In questa storia mi ci sono imbattuto per puro caso, ma la verità è che un personaggio così non lo puoi mollare. Se ci fosse stata soltanto la statua e non Filippo, non sono sicuro che avrei messo tutto l’impegno che ho messo. Non mi sento così coraggioso ad aver deciso di fare il documentario, perché Filippo era davvero un personaggio fuori dal comune e dopotutto sconosciuto. Dal punto di vista produttivo mi sono reso conto nel tempo che questi film che raccontano passaggi di vita di una persona, seguirli per molti anni non è un di più, è indispensabile, l’effetto non sarebbe stato lo stesso se si fosse trattato di qualche mese. Nel mio caso poi c’è stata molta incoscienza. Quando l’ho conosciuto avevo 23/24 anni e dicevo: “Tanto il film finirà fra un anno!”. Questa inconsapevolezza è passata con tempo, però ormai c’ero troppo dentro al film e poi l’ho portato avanti.

Il sottotitolo, molto interessante, “Il gigante nascosto” oltre alla sua statua potrebbe anche riferirsi a Filippo Dobrilla stesso. Si tratta infatti di un grande artista rimasto poco noto fino all’arrivo del tuo film, possiamo dire. Come ti fa sentire l’aver rivelato la sua arte e la sua persona?
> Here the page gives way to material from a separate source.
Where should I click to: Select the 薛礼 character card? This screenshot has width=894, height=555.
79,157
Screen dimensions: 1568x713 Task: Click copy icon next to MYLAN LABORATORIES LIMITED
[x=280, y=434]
Ti ringrazio per aver citato il sottotitolo, perché questo è il titolo che volevo per il mio film. Non amo “Caveman” per nulla, ma accetto le ragioni produttive e capisco che sia un tentativo per raggiungere un pubblico più ampio. Il titolo però secondo me non rappresenta per nulla Filippo, e se avessi voluto un film per il grande pubblico, lo avrei fatto diversamente. Tornando alla tua domanda, sono egoisticamente contento di aver finito il lavoro, per poter passare ai miei prossimi progetti. Sono anche contento che Valmyn abbia deciso di distribuirlo, molte volte certi documentari non hanno affatto una distribuzione. La responsabilità non la sento ora che il film esce, la avevo durante il montaggio. Mi sono sentito in colpa, perché Filippo era appena morto e sapevo che a causa di questa cosa era venuto un film migliore di quello con cui eravamo partiti. Ci ho messo un anno per il montaggio proprio perché facevo fatica anche a vederlo. Il mio grosso cruccio è il fatto che alla fine Filippo non l’ha mai visto. Secondo me lui non si aspettava completamente di morire, perché nella vita aveva passato tante situazioni di pericolo, specialmente in grotta. Ma senza dubbio, anche solo a livello inconscio, voleva un testimone, e lo ha trovato in me.

Hai accennato a futuri progetti? Si parla di un lavoro con Michela Murgia e hai recentemente vinto il premio Franco Solinas con una tua sceneggiatura scritta insieme a Damiano Femfert, I figli della scimmia

Sì, quello con Michela è un thriller psicologico sulla tematica di genere, dal titolo Re di Venere. Abbiamo cominciato a lavorarci già da un po’, anche se in maniera abbastanza altalenante, visto che lei lavora ad un sacco di cose. L’altro lavoro invece ha fatto appunto il percorso del Solinas, è un dramma familiare. Parla di un padre che ha un figlio disabile e un nipote normodotato e del momento in cui il nipote, quattordicenne, comincia ad allontanarsi dai propri genitori e si avvicina a suo zio. In questo passaggio il protagonista si rende conto di preferire suo nipote perché con lui riesce a fare tutte quelle cose che si immaginava avrebbe fatto una volta diventato padre. Di base è un film sulla paternità, sul fatto che i figli non sono i nostri eredi. Spero che il titolo resti questo, perché lo io amo molto, viene da una favola di Esopo che spiega come le scimmie abbiano sempre due figli: uno che amano e coccolano, l’altro che odiano ripudiano. Finisce però sempre che quello lasciato da parte cresce inevitabilmente più forte, quello che riceve troppo affetto finisce invece soffocato dagli abbracci della madre.